WORK TO COMPLETE:
Repeat everything in the listing below, from its first line down through the line containing "coord(408,337)", and include that line. Leave the pictures out.

DATA SUPPLIED:

============

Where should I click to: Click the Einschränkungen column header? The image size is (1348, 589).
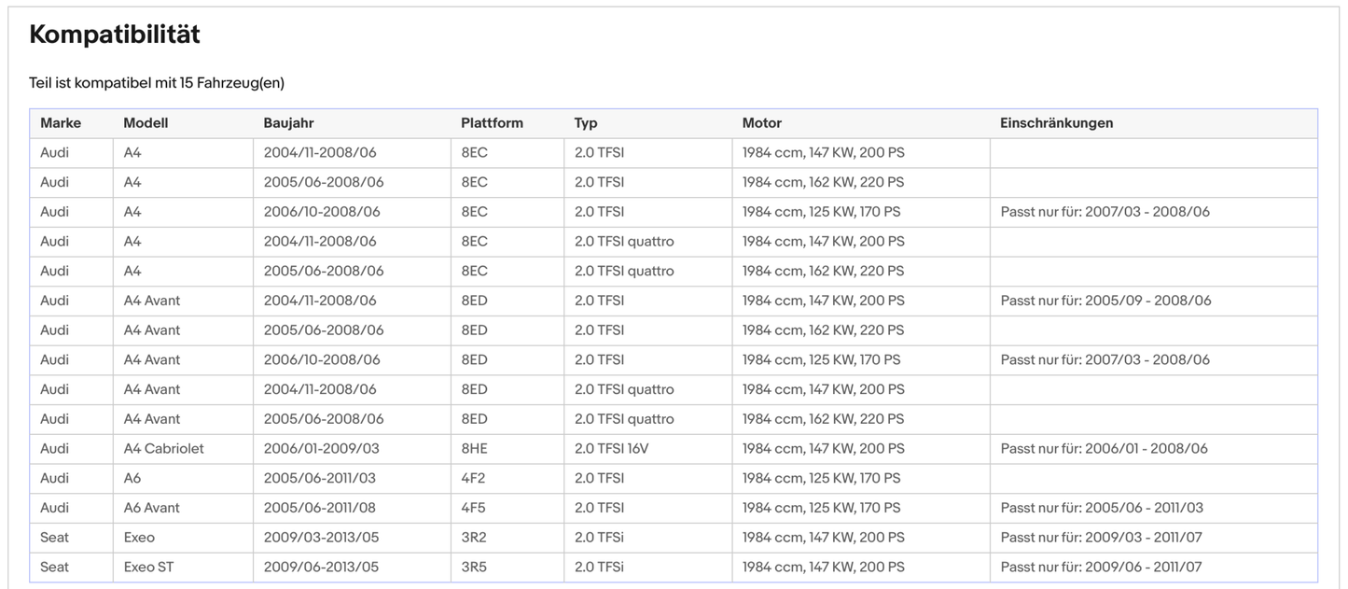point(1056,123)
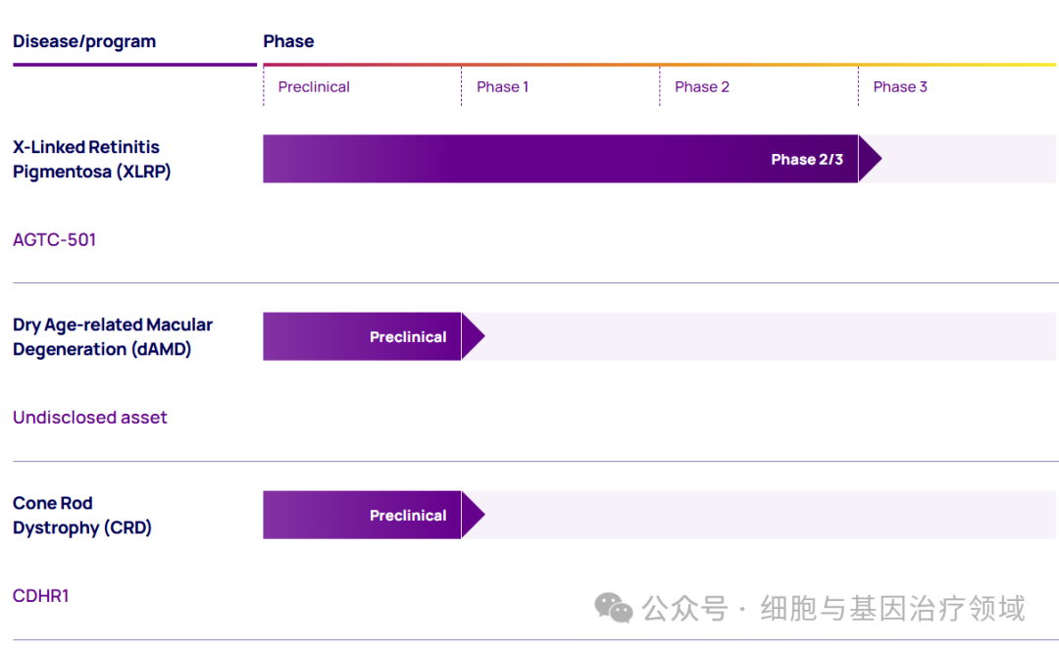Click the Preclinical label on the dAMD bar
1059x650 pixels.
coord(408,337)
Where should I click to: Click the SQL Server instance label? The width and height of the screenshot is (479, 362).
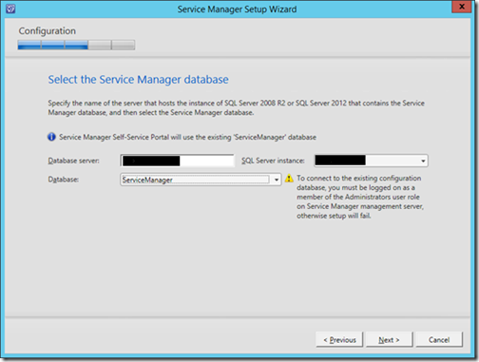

============

RESULT OF THE TASK:
Where should I click to: Click the Einschränkungen column header? The image size is (1348, 589).
point(1056,123)
Click the Preclinical label on the dAMD bar
1059x650 pixels.
coord(408,337)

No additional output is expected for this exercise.